> **Task item**
Copy the data below exactly, omitting any picture it contains.

> **Recorded data**
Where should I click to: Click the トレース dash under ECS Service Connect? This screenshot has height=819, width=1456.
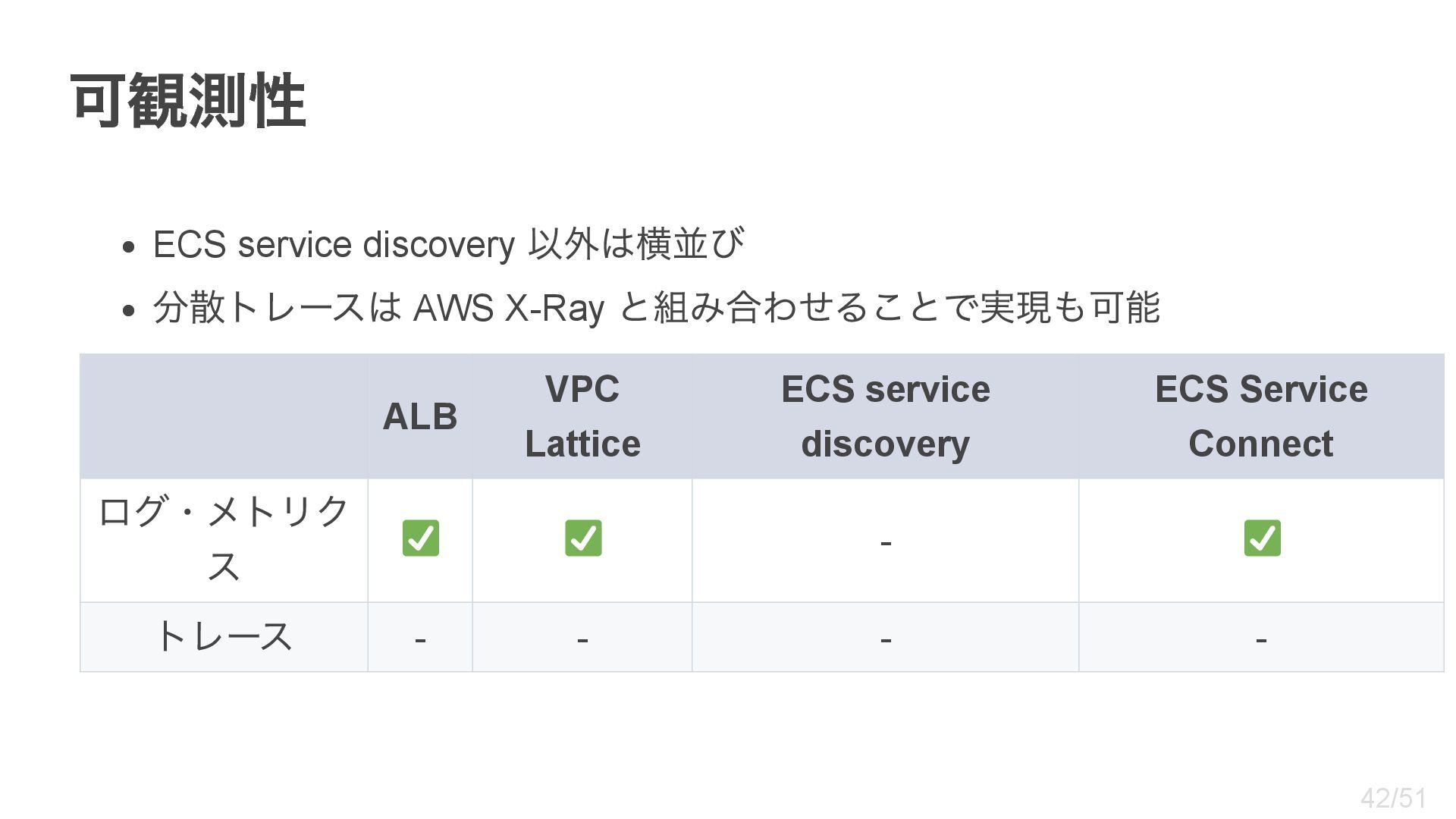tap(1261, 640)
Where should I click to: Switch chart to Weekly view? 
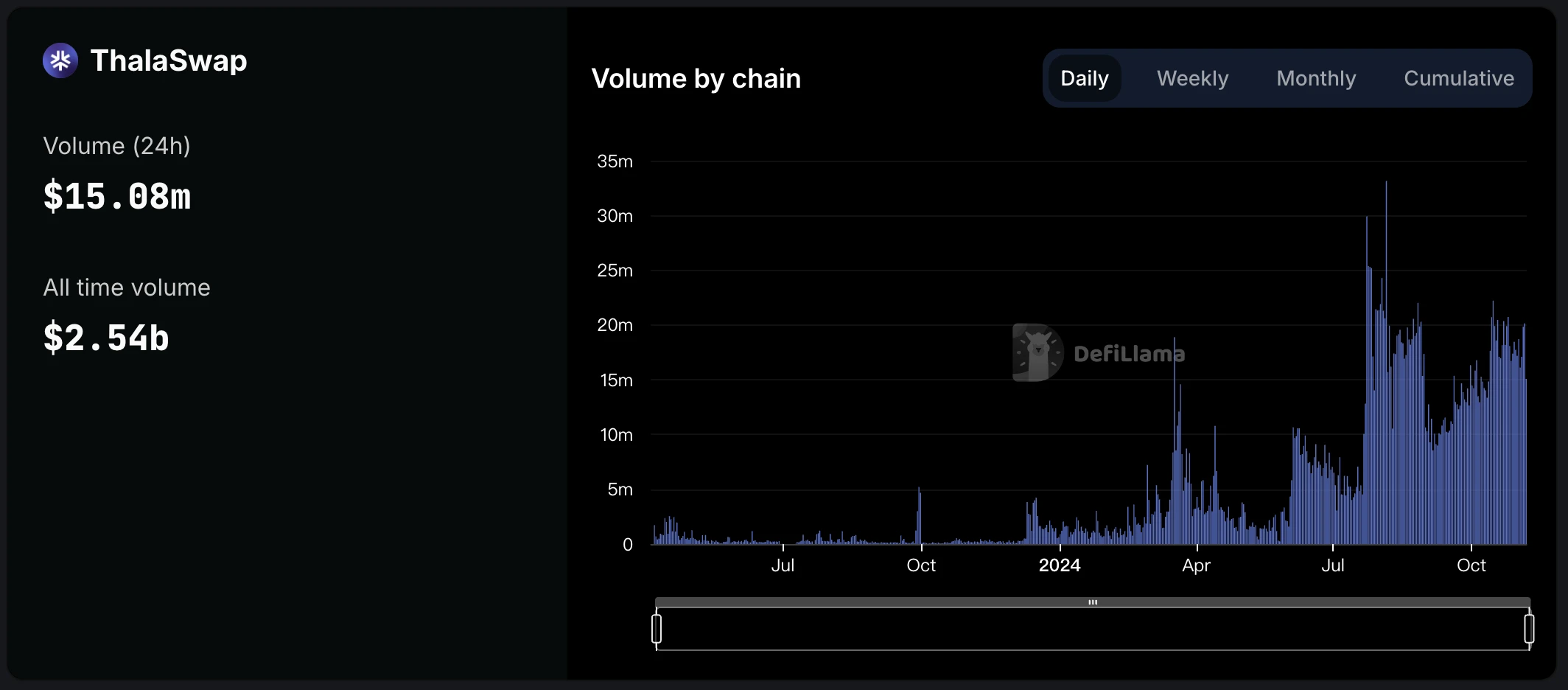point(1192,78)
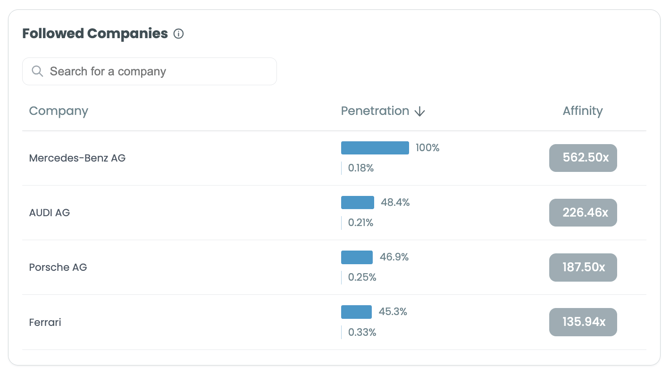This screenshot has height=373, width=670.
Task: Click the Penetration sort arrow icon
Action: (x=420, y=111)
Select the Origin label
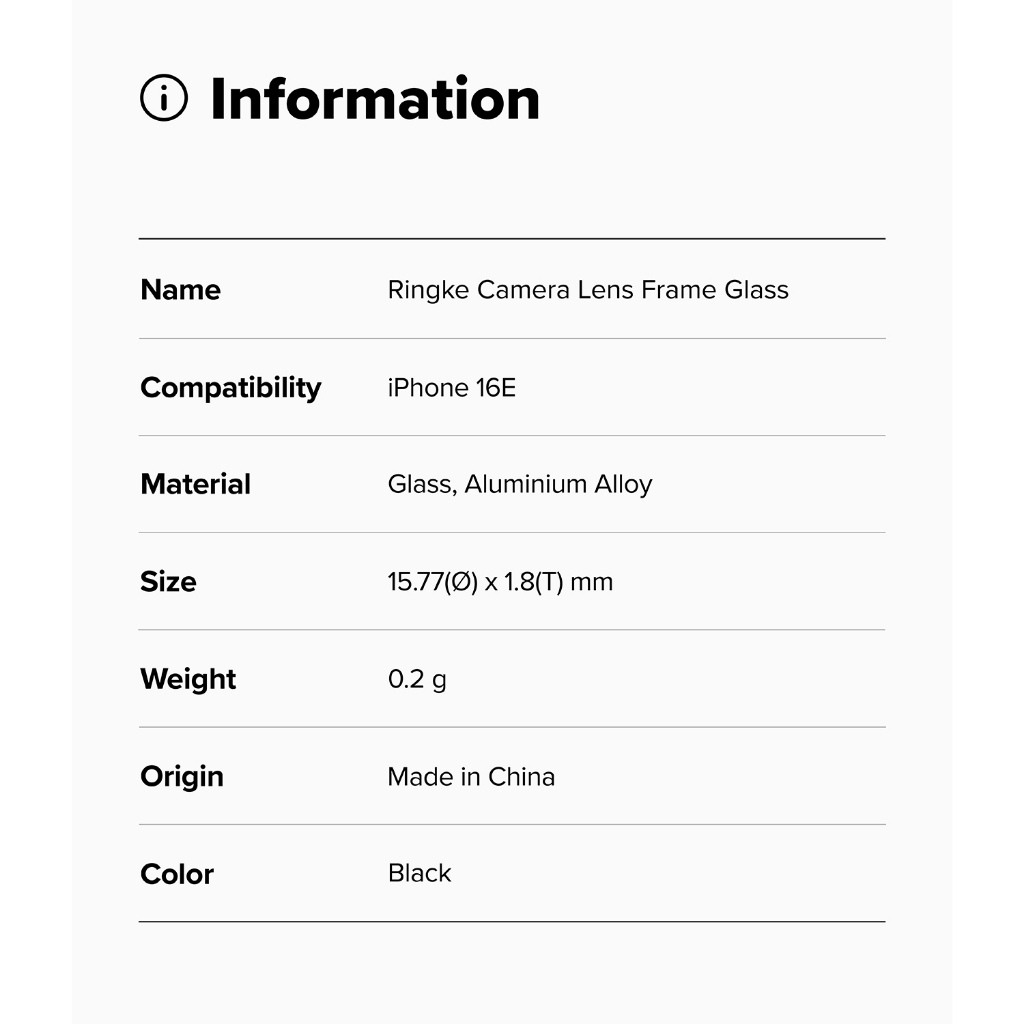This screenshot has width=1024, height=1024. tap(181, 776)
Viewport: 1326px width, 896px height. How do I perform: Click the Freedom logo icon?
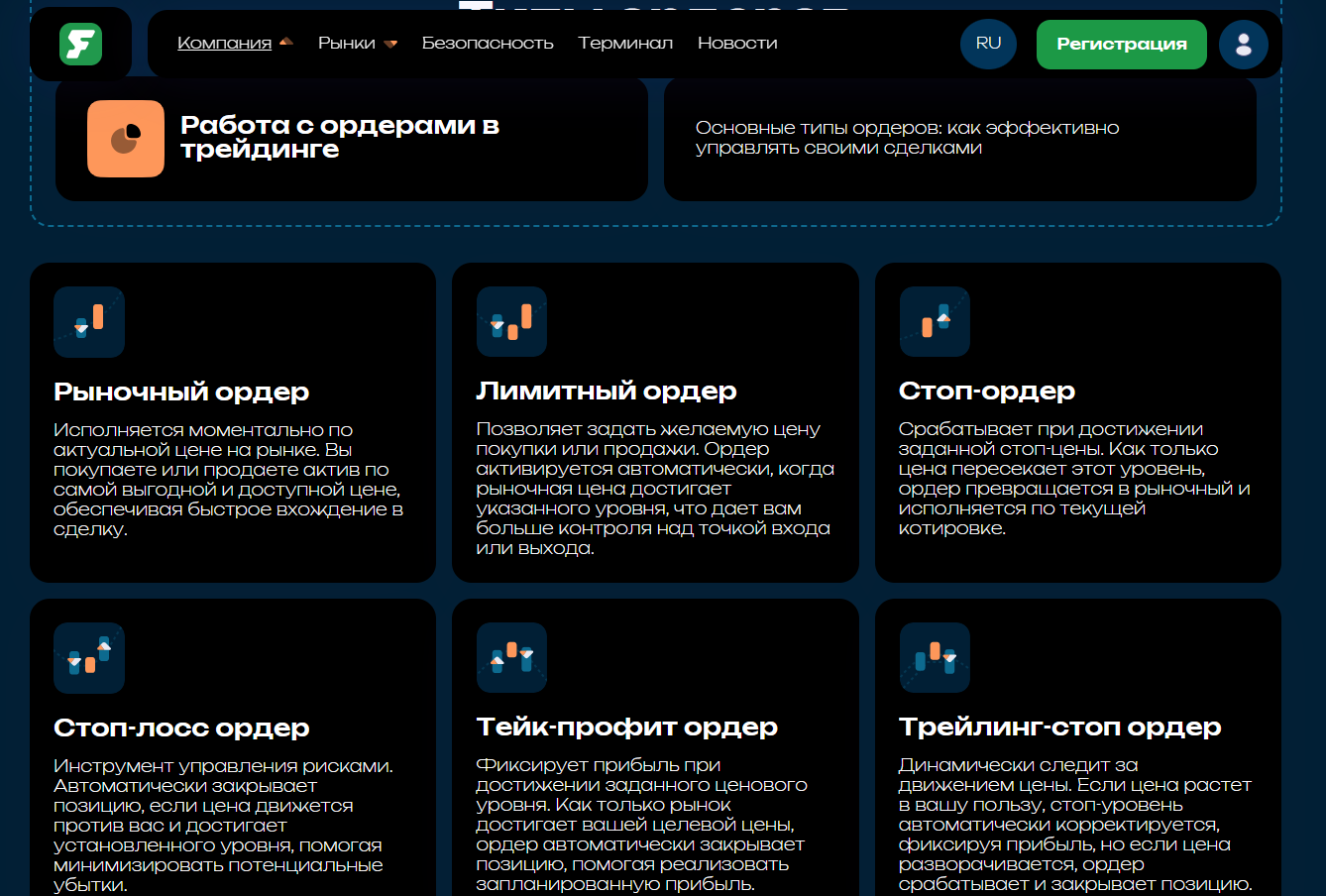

> **Answer to this exercise**
Where should I click to: Click the トレース dash under ECS Service Connect? This screenshot has height=819, width=1456.
tap(1261, 640)
Where should I click to: Switch chart to Weekly view? 
point(1192,78)
This screenshot has height=373, width=670.
Task: Click the Penetration sort arrow icon
Action: (x=420, y=111)
Select the Origin label
This screenshot has width=1024, height=1024. tap(181, 776)
Viewport: 1326px width, 896px height. How do I perform: Click the Freedom logo icon?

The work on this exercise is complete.